Find out what we look at when we assess this area in our information about our new Single assessment framework.
Learning culture
The judgement for Learning culture is based on the latest evidence we assessed for the Safe key question.
Safe systems, pathways and transitions
At our last inspection we found when patients were not able to receive a full healthcare screening on arrival at the prison, not all measures were taken to identify and address immediate risks and prescribing requirements. We also found patients with identified risk were not always monitored during their first night in custody for signs of deteriorating health.
During this inspection we reviewed records for 12 patients who had recently arrived at the prison. We found patients were seen by a member of the healthcare team for a health screening on arrival regardless of their arrival time at the prison. Night staff completed an ‘exceptional safety assessment’ which identified immediate risks and prescribing requirements for patients if a full health screening was not possible. Additional funding had been agreed with NHS England commissioners to increase staffing levels to cover the evening period when a high number of new receptions arrived at the prison. The provider was in the process of recruiting to these additional positions. Managers carried out routine audits to ensure all patients arriving at the prison received a reception screening or emergency safety assessment. The night shift rota ensured a minimum of 1 staff member was available per night to monitor patients during their first night in custody where risks had been identified.
At our last inspection, staff relied upon the good will of off duty staff to prescribe medicines out of hours remotely. This resulted in some patients not receiving their prescribed medicines on their first night in custody. We also found remote prescribers were not always given the level of information required to prescribe, which also resulted in delays to patients receiving medicines.

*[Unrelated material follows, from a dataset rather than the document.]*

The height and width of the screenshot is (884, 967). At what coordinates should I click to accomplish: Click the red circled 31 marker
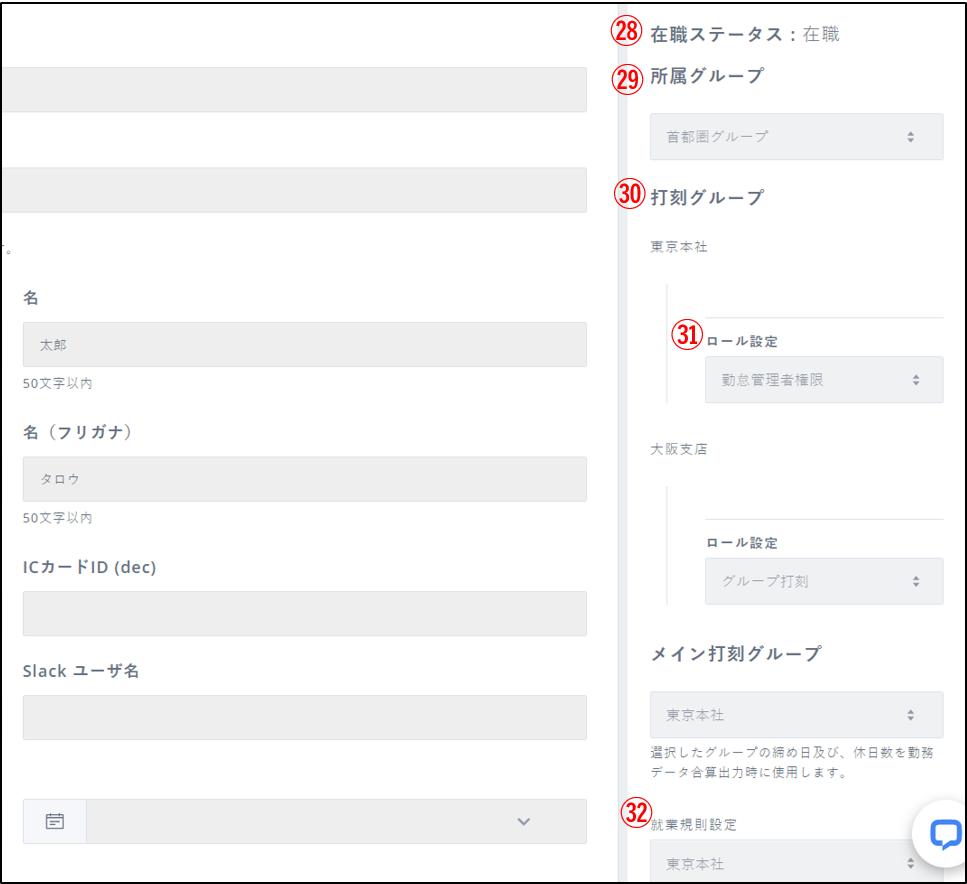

At this inspection, we found there had been improvements to out of hours arrangements to reduce delays for patients receiving prescribed medicines. Records we reviewed during the inspection did not show any delays to patients receiving prescribed medicines. We found that a prescriber was scheduled on the staff rota to cover reception daily until 8pm. Managers had developed a relationship with the out of hours provider to improve communication and agree an algorithm for staff to follow where remote prescribing was required. The out of hours algorithm had been shared with all staff and the out of hours contracted provider offered remote prescribing to any patients arriving at the prison after 8pm.
Safeguarding
The judgement for Safeguarding is based on the latest evidence we assessed for the Safe key question.

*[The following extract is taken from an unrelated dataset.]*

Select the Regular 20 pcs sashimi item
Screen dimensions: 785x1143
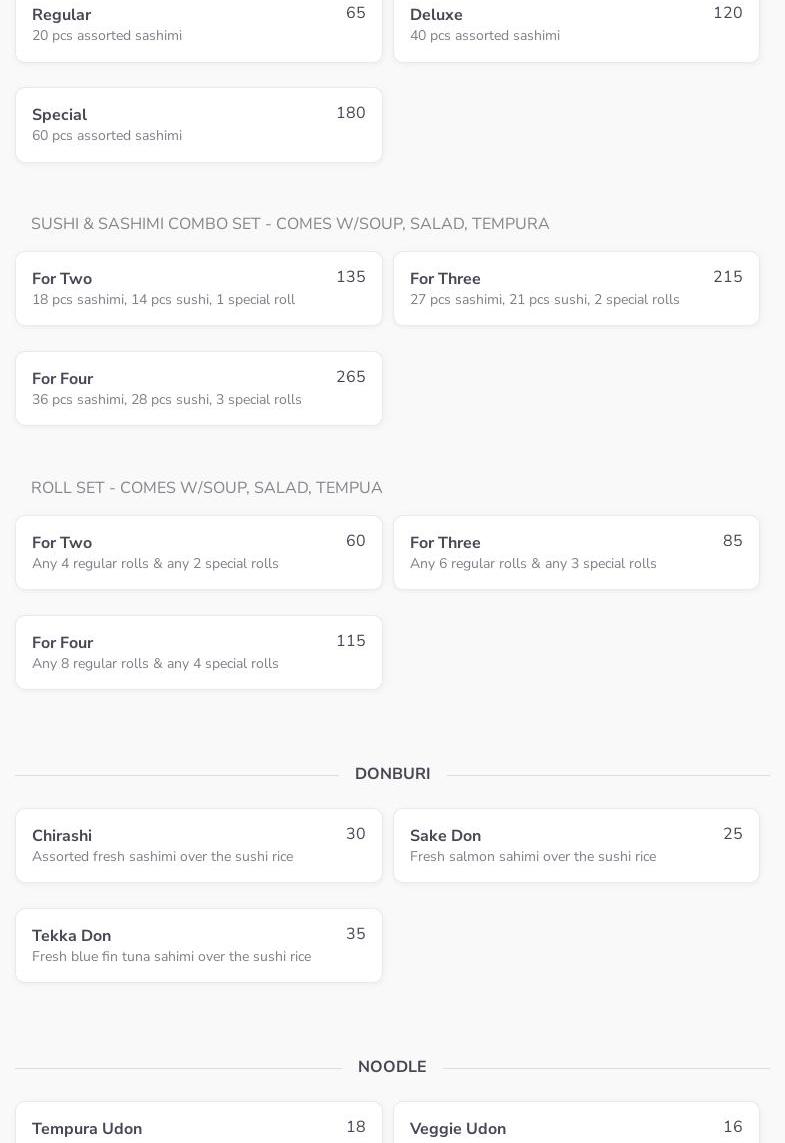tap(198, 26)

Involving people to manage risks
The judgement for Involving people to manage risks is based on the latest evidence we assessed for the Safe key question.
Safe environments
The judgement for Safe environments is based on the latest evidence we assessed for the Safe key question.
Safe and effective staffing
The judgement for Safe and effective staffing is based on the latest evidence we assessed for the Safe key question.

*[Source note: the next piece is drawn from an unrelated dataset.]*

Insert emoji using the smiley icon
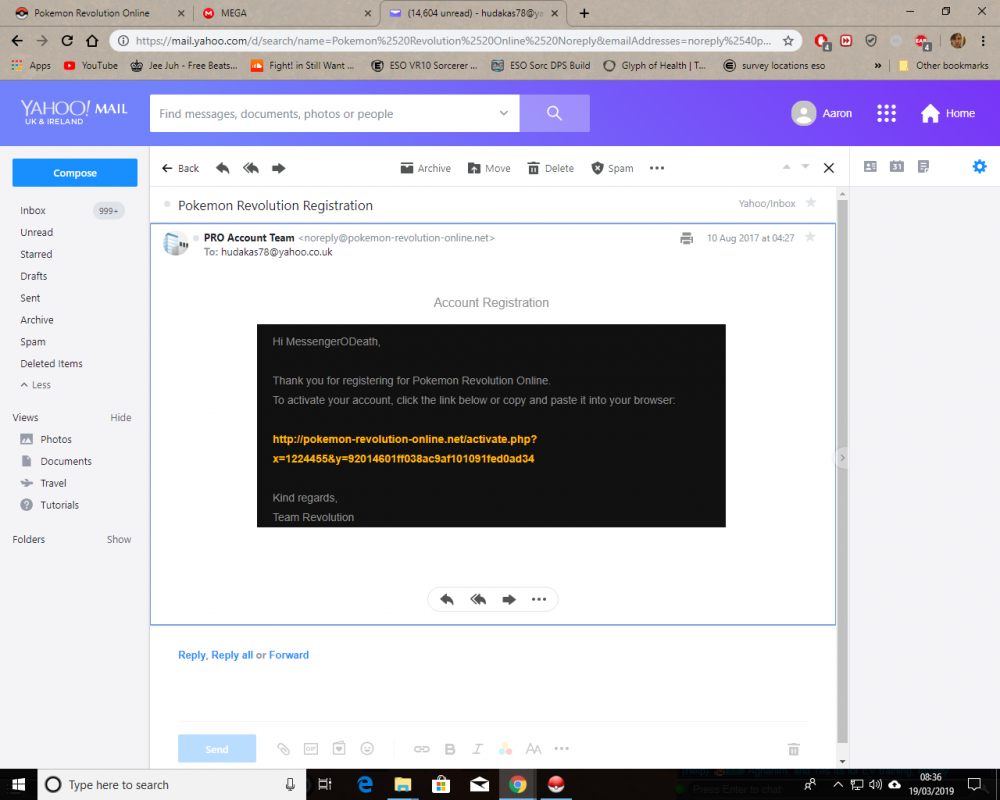 pos(367,748)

Infection prevention and control
The judgement for Infection prevention and control is based on the latest evidence we assessed for the Safe key question.
Medicines optimisation
During our last inspection, we found staff did not always follow the provider’s patient group direction (PGD) for Diazepam when patients presented with mild withdrawal symptoms. We also found the provider’s Diazepam PGD had expired for a brief period, which was only identified when a staff member was unable to use it to prescribe out of hours.
At this inspection we did not identify any cases where the Diazepam PGD was not followed when appropriate. In addition, the on-site pharmacist had implemented a new process on the electronic record system to flag any PGDs which were due for review to reduce the risk of a PGD expiring without review.